Using this approach, he predicted that treatment decisions could
be straightforward for about half the ER-positive clinical stage
II/III population with a group of about 25% who definitely do not
need chemotherapy and 25% who definitely do. "By assessing the
patient's responsiveness to endocrine therapy using a simple
algorithm based on pathologic stage, ER, and Ki67, sensible
decisions regarding the need for further systemic therapy can be
made," he said. ■
References
1. Ellis MJ, Buzdar A, Unzeitig GW, et al: ACOSOG Z1031: A
randomized phase II trial comparing exemestane, letrozole, and
anastrozole in postmenopausal women with clinical stage II/III
estrogen receptor-positive breast cancer. 2010 ASCO Annual Meeting.

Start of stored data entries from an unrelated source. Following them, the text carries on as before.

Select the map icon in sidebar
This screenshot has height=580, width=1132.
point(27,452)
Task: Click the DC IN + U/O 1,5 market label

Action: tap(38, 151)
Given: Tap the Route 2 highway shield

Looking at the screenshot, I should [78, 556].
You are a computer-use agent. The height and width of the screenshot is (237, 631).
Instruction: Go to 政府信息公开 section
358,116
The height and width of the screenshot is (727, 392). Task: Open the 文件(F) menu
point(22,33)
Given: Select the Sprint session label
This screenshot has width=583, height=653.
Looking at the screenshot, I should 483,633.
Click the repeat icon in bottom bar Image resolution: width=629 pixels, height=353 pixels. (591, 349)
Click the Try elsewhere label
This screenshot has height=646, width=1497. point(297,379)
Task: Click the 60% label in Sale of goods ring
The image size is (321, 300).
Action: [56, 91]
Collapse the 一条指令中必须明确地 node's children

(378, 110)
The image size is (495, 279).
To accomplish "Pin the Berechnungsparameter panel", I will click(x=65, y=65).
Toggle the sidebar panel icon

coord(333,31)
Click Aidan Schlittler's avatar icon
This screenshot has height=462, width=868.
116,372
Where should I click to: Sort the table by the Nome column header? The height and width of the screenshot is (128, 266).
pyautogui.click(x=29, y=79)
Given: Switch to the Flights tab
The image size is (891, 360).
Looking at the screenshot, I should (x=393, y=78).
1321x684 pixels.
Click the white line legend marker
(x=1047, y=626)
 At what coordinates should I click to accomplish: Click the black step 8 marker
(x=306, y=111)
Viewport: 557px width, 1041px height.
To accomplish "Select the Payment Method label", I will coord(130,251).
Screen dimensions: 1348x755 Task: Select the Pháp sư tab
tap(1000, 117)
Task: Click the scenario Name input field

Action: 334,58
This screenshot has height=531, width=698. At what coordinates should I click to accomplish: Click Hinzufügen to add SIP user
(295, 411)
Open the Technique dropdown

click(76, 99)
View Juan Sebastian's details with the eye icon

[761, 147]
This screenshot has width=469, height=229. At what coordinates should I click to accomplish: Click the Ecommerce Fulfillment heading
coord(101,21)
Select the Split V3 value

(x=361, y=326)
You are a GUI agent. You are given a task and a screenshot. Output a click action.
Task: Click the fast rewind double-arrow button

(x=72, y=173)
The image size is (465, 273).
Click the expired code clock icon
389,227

Abstract LBA513. Presented June 7, 2010.
2. Eiermann W, Paepke S, Appfelstaedt J, et al: Preoperative
treatment of postmenopausal breast cancer patients with letrozole:
A randomized double-blind multicenter study. Ann Oncol 12:1527-1532, 2001.
3. Alba E, Calvo L, Albanell J, et al: Chemotherapy versus
hormone therapy as neoadjuvant treatment in luminal breast cancer:
A multicenter, randomized phase II study (GEICAM/2006-03). 2010
ASCO Annual Meeting. Abstract 500. Presented June 6, 2010.
4. Ellis MJ, Luo J, Tao Y, et al: Tumor Ki67 proliferation index
within 4 weeks of initiating neoadjuvant endocrine therapy for
early identification of non-responders. 2009 Annual CTRC-AACR San
Antonio Breast Cancer Symposium. Abstract 78. Presented December 12, 2009.
5. Ellis MJ, Tao Y, Luo J, et al: Outcome prediction for
estrogen receptor-positive breast cancer based on postneoadjuvant
endocrine therapy tumor characteristics. J Natl Cancer Inst 100:1380-1388, 2008.